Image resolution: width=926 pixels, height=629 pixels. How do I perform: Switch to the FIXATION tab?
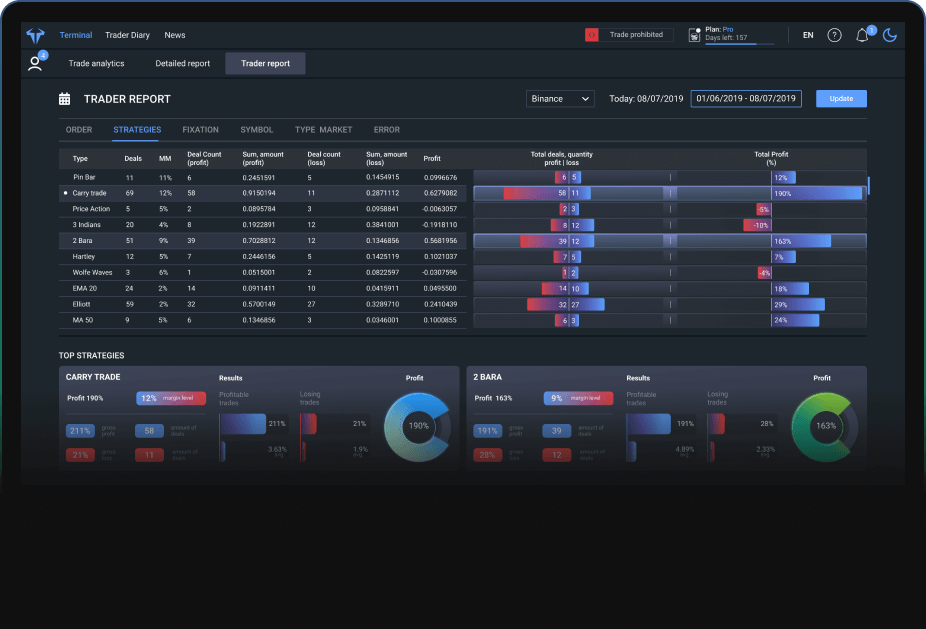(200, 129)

---

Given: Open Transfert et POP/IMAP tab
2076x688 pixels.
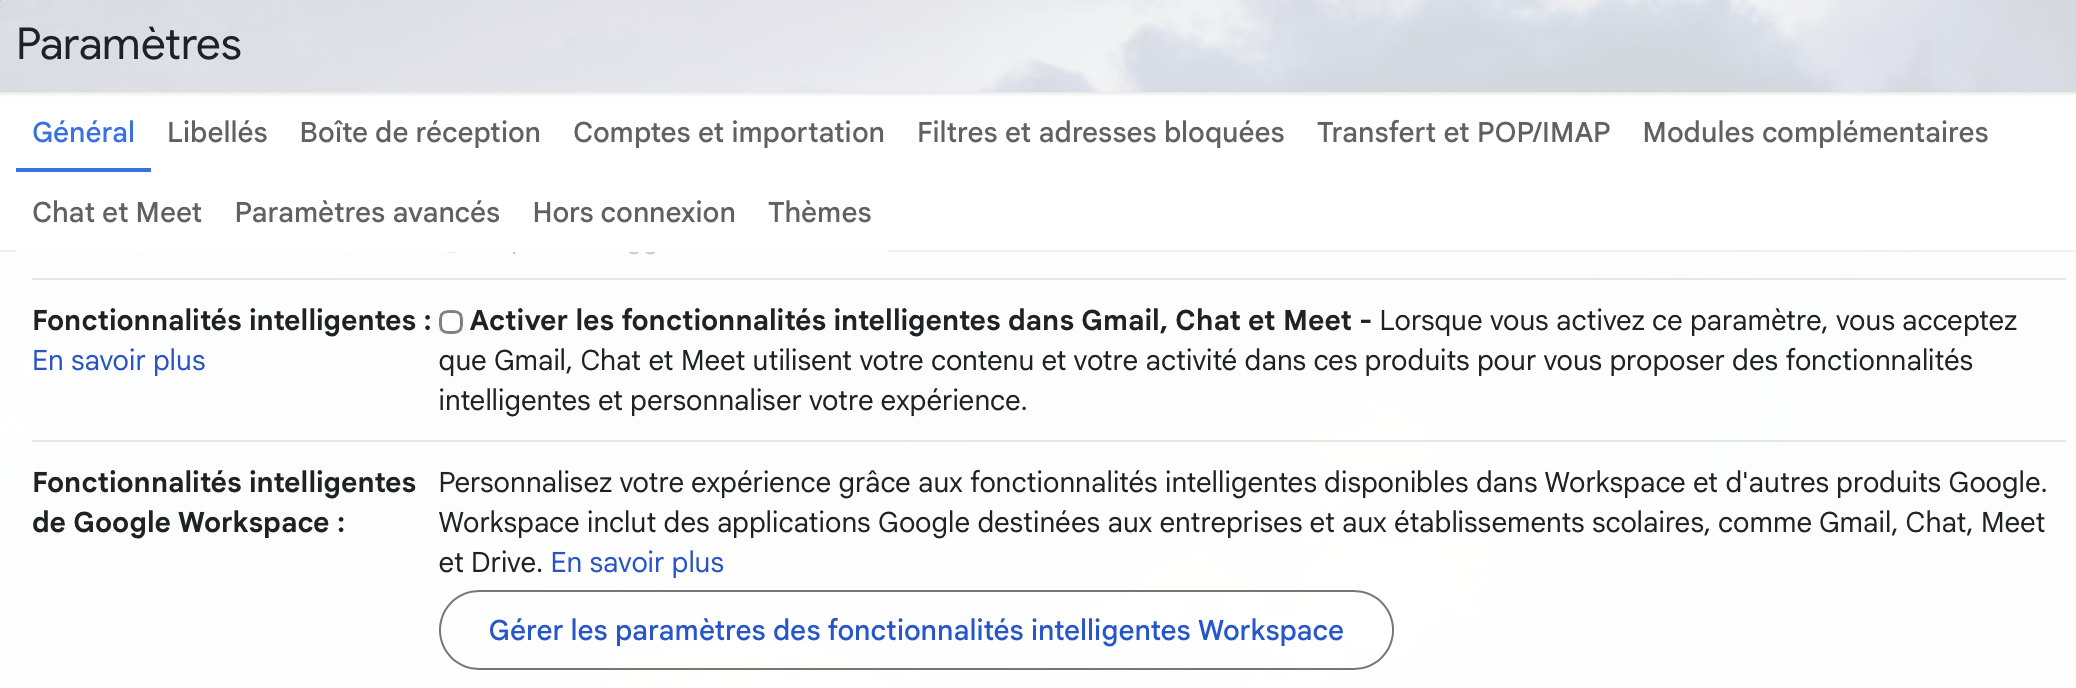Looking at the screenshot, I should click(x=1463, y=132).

...

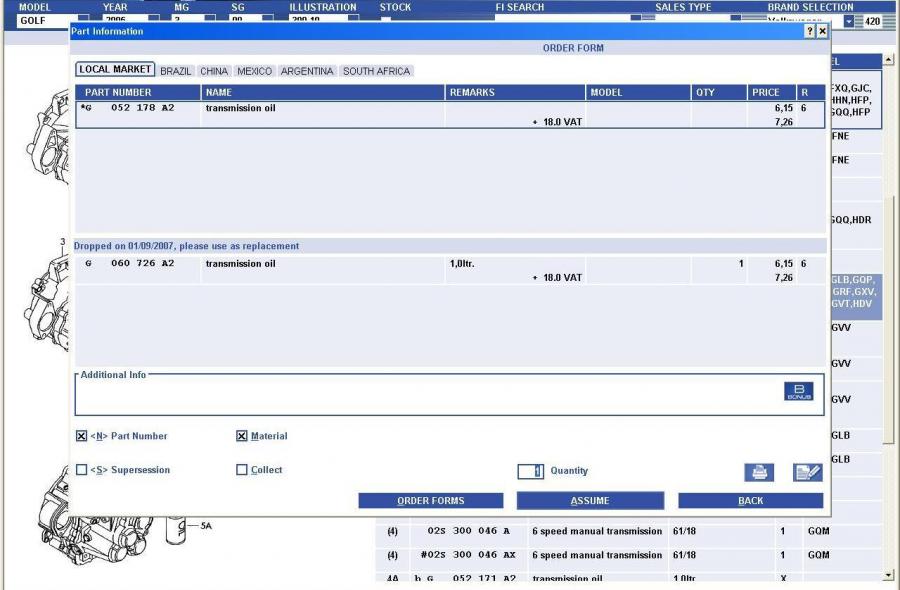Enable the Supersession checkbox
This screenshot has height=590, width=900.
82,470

(REQUIRED TASK): Reproduce the records verbatim from the line containing "Given: Open Transfert et POP/IMAP tab" through the line containing "Looking at the", with both lines included and the pictures left out.

(EXPECTED ANSWER):
Given: Open Transfert et POP/IMAP tab
2076x688 pixels.
Looking at the screenshot, I should click(x=1463, y=132).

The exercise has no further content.